Former US deputy assistant secretary of state for the East Asia and the Pacific Randall Schriver criticized US Secretary of State Condoleezza Rice's statement yesterday over her remarks opposing Taiwan's UN membership referendum as an inadequate statement at an inadequate time.
Schriver made the statement at Taiwan Taoyuan International Airport prior to his departure for the US after a brief visit in Taiwan.
As the March presidential election approaches, it's a sensitive time and therefore is not a right time for Rice to say what she said, Shriver told reporters.
Schriver said that Rice had not chosen the right place to make her statement, whose contents were also inadequate.
Dan Blumenthal, former senior director for China, Taiwan and Mongolia at the US Secretary of Defense's Office of International Security Affairs, agreed that Rice's restatement of the US opposition to Taiwan's UN membership referendum was inadequate and that it had been made at an inadequate time.
Meanwhile, four strong supporters of Taiwan in the US House of Representatives endorsed Taiwan's planned referendum on its bid to join the UN after US Secretary of State Condoleezza Rice's remarks against the plebiscite in Beijing.

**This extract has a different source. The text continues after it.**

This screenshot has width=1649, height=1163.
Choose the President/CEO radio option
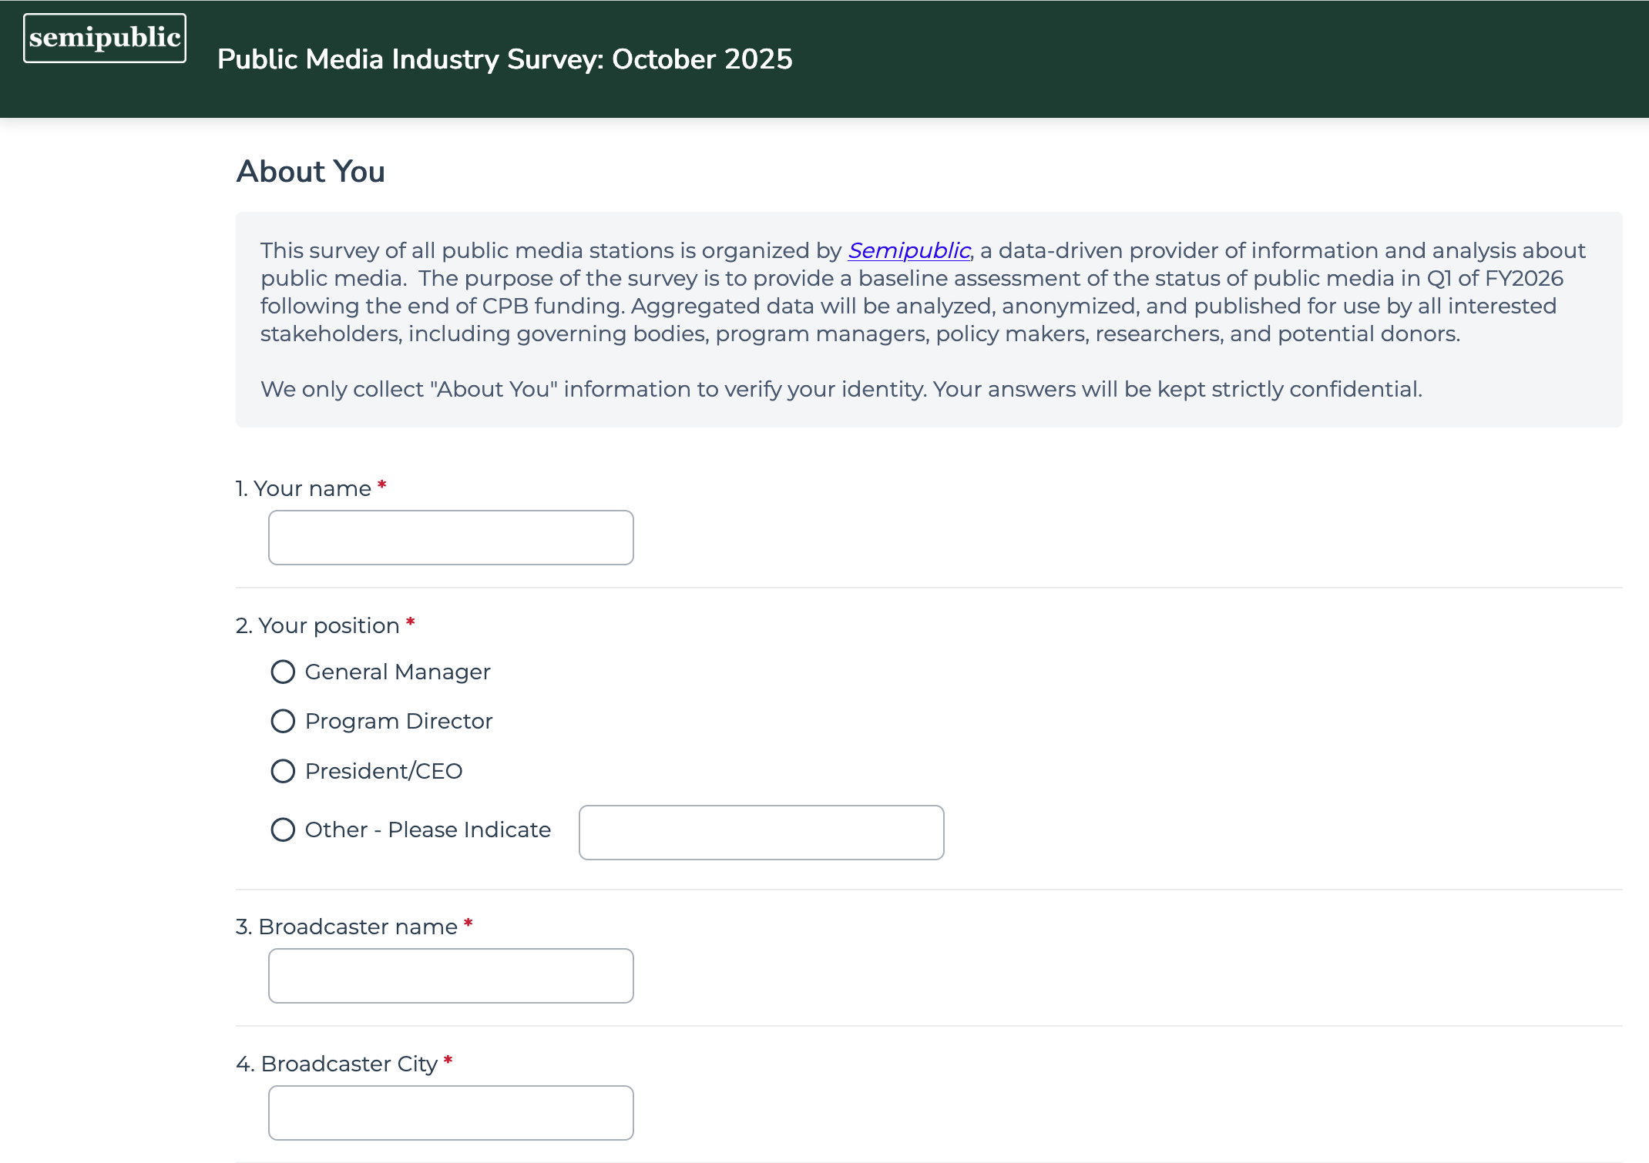point(283,771)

Rice called the measure irresponsible, evoking a pleased response from Chinese Foreign Minister Yang Jiechi (
Responding to Rice's comments, the congressmen, all senior members of the Foreign Affairs Committee, taped statements endorsing the referendum, which are expected to be aired on Taiwanese television stations starting this weekend.
Formosan Association for Public Affairs (FAPA) lobbyist Coen Blaauw also expressed dismay over the statements, but said he had heard weeks ago that Rice would make the remarks during the Beijing meetings.
"It is extremely disappointing that the Secretary of State has done this," Formosan Association for Public Affairs (FAPA) lobbyist Coen Blaauw said, adding that "most of this was negotiated and orchestrated by her staff prior to the trip."
Beijing did not demand that Rice denounce the referendum during the trip, or make it a condition for accepting the trip, but it was decided in negotiations leading up to the trip that Rice would make the anti-referendum comments as part of their discussions, the Taiwan supporters said.
Blaauw, who will bring the tapes to Taiwan later this week, said that the recordings express Taiwan's right to hold the referendum as a sovereign democracy.
The congressmen say in the tapes that "it is only up to the people of Taiwan to decide whether they want to hold the referendum, not to neighbors, not to China, not to the United States," Blaauw said.
Those making the tapes are "long-time friends of Taiwan who know Taiwan better than everybody else" in Washington, Blaauw said.
Michael Fonte, a US consultant to the Democratic Progressive Party (DPP), also expressed deep concern over Rice's remarks.
"The democratic process cannot be stopped unless you use some authoritarian strong arm method like the Chinese might do," he said.
Rice's remarks "give the wrong impression to the Chinese," he said.
Two months after she described the referendum as "provocative policy" in a year-end press conference in Washington, Rice repeated the administration's opposition to the referendum during the meeting with Yang and repeated it again to Chinese journalists in a joint press conference afterwards.